Belgium's soaring annual inflation rate rose to 12,27% this October – the highest rate since June 1975 – with many economists predicting that inflation will not decrease until the start of next year.
"Last March, when I mentioned the figure of 12%, everyone treated me like a pessimist," economist Bruno Colmant told L'Echo. "Now we are here."
Colmant added: "We should finish this year at [around] 12% inflation. Next year, inflation will probably be around 6% or 7%, which gives 20% inflation over two years."

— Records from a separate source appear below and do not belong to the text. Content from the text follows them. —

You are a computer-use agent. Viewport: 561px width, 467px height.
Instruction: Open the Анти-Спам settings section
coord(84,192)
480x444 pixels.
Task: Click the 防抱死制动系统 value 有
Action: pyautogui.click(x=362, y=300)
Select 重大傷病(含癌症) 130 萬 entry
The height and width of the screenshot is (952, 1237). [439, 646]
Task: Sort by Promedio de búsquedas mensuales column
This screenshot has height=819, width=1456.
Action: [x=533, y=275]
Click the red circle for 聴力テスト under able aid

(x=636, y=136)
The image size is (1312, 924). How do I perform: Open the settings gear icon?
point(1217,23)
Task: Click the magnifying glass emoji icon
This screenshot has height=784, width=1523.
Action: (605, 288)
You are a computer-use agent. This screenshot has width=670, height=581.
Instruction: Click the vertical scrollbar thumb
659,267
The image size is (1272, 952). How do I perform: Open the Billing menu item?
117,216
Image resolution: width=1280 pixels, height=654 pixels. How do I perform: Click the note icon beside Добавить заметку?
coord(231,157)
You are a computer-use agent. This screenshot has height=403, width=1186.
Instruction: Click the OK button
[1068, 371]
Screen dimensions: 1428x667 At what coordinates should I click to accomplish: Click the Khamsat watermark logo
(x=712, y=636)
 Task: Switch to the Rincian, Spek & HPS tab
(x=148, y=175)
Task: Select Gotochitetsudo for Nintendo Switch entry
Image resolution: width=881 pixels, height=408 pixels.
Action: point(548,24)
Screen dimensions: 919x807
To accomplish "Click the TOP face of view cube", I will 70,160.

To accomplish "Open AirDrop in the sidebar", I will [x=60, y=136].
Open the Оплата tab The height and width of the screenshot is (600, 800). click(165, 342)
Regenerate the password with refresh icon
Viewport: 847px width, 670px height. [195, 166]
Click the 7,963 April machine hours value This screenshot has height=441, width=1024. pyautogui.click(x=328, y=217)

Peter Vanden Houte, Chief Economist at ING bank, corroborated Colmant's analysis: we will have to wait until January or February next year before we begin to see "a slow decline" in inflation, he said.
Stagflation looms
Colmant also explained that such high inflation, coupled with Belgium's stagnant rate of economic growth, entails that the country is now facing a "perfect scenario of stagflation."
Recent data indicates that the Belgian economy contracted 0.1% this quarter compared to the previous one, with many analyses predicting that the economy will contract by a similarly small margin in the last quarter of this year — a contraction which would, technically, push Belgium into a recession.
According to Statbel, Belgium's statistics office, increases in energy and food prices were the forces most responsible for the high rate of inflation, with each contributing 5.95 and 2.37 percentage points respectively to the total inflation rate.
The decline in industrial production, in turn, was the most significant cause of the overall decline in economic growth: production fell 0.7% this quarter compared to the previous one, with many companies slowing or even stopping production altogether owing to a lack of profitability, which in turn was predominantly a consequence of high energy prices.